Whole Language: a belief system that challenged the bottom-up perspective, was a progressive, child-centered movement that took root in the 60s. Since some words have irregularities, (ex shoe, vs foe, doe, toe) it was found to be better to focus on the whole word.

Conditions for Learning:

Different Instructional Approaches:

  1. Language-Experience Approach: includes planned and continuous activities such as individual and group dictated stories, the building of word banks of known words, creative writing activities, oral reading of prose and poetry by teacher and students, directed reading-thinking lessons, the investigation of interests using multiple materials, and keeping records of student progress. The main feature is that it embraces the natural language of children and uses their background experiences as the basis for learning to read.
  2. Literature-Based Instruction Approach: accommodate individual student differences in reading abilities and at the same time focus on meaning, interest, and enjoyment. In literature-based instruction, teachers encourage their students to select their own trade books for independent reading. (Teachers often hold conferences with individual students to ask questions about what they are reading, to make predictions, to discuss difficulties, or share interesting facts.)
  3. Technology-based Instruction: incorporates technology into the ways we locate, communicate, and disseminate information. Also changes our approach of how we read and write and become literate. Students have opportunities to videoconference with authors or other students, create video clips, movies, blogs, e-books, and online collaboration documents. (traditional basal packages now include ebooks that allow students to respond to questions, record verbal responses, highlight text, or take notes online)
  4. Individualizing Instruction: providing differentiated instruction to students. Two variations found today -(1)- individualized procedures are one part of the total program (ex. one day a week) or -(2)- parts of individualized reading are integrated into another reading approach (ex. self-selection during free reading). It really is a process of personalizing teaching to provide instruction that recognizes and responds to the unique learning needs of each child.
  5. The Integrate Approach: the best parts of all the approaches (included phonics, linguistic readers, basal programs, initial teaching alphabet, literature-based reading, language experience, and various grouping schemes and combinations of instruction.)

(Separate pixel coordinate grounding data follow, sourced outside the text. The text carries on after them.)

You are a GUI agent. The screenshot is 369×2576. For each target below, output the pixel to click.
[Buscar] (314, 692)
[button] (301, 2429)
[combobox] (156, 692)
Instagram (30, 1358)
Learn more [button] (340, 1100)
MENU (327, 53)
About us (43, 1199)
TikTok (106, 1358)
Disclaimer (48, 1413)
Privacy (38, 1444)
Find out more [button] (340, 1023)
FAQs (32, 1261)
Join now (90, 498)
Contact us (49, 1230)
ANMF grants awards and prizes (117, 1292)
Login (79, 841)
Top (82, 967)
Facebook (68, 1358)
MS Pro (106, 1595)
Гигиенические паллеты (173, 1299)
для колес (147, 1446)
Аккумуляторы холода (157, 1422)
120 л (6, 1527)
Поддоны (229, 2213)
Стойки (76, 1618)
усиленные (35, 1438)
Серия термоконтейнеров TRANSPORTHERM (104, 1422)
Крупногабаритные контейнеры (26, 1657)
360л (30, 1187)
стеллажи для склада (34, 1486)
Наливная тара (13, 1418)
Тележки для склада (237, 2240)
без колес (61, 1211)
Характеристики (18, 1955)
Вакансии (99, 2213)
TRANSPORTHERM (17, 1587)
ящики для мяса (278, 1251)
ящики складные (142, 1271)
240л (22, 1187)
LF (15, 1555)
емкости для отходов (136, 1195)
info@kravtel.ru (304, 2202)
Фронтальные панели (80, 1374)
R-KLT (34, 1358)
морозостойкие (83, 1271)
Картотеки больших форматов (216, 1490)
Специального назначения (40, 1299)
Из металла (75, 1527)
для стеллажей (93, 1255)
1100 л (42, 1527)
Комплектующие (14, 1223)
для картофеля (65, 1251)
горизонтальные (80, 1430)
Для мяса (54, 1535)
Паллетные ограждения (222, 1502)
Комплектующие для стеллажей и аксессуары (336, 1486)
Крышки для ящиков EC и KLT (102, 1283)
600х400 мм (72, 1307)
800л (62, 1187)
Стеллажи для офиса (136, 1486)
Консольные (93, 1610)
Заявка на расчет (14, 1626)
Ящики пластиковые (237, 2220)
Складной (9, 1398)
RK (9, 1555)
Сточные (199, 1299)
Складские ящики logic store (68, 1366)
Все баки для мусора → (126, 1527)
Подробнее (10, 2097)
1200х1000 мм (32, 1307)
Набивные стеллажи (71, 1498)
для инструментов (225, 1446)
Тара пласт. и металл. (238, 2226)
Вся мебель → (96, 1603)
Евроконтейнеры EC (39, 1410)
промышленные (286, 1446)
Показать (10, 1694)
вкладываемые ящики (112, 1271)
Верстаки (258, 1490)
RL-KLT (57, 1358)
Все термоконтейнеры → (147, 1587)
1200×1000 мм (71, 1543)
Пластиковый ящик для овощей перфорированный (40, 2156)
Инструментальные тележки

Explicit Strategy Instruction: directly teaching students what they need to know and providing opportunities for practice until the student applies the skill independently.

Instructional Scaffolding: the way teachers consistently check back in on students to see where more knowledge or practice needs to be applied prior to taking a step to the next level. This is done through formal and informal assessments.

Application: I would absolutely use an integrated approach with my students for reading. I think pulling from all the approaches to find what works best for each of them. I am a huge fan of using technology for teaching, and especially right now with COVID, it would be fun to let students read a book on their tablets. Then they could jot down some notes about the book or pin pages and we could bring it up on the projector so we could all talk about the different aspects of the book and what they read. Students who struggled could have a “help” button set up so it would play the word for them if they didn’t know it or couldn’t sound it out. I of course would also be walking around to assist. But I think it would be a fun way to do a group chat and incorporate in technology into literature.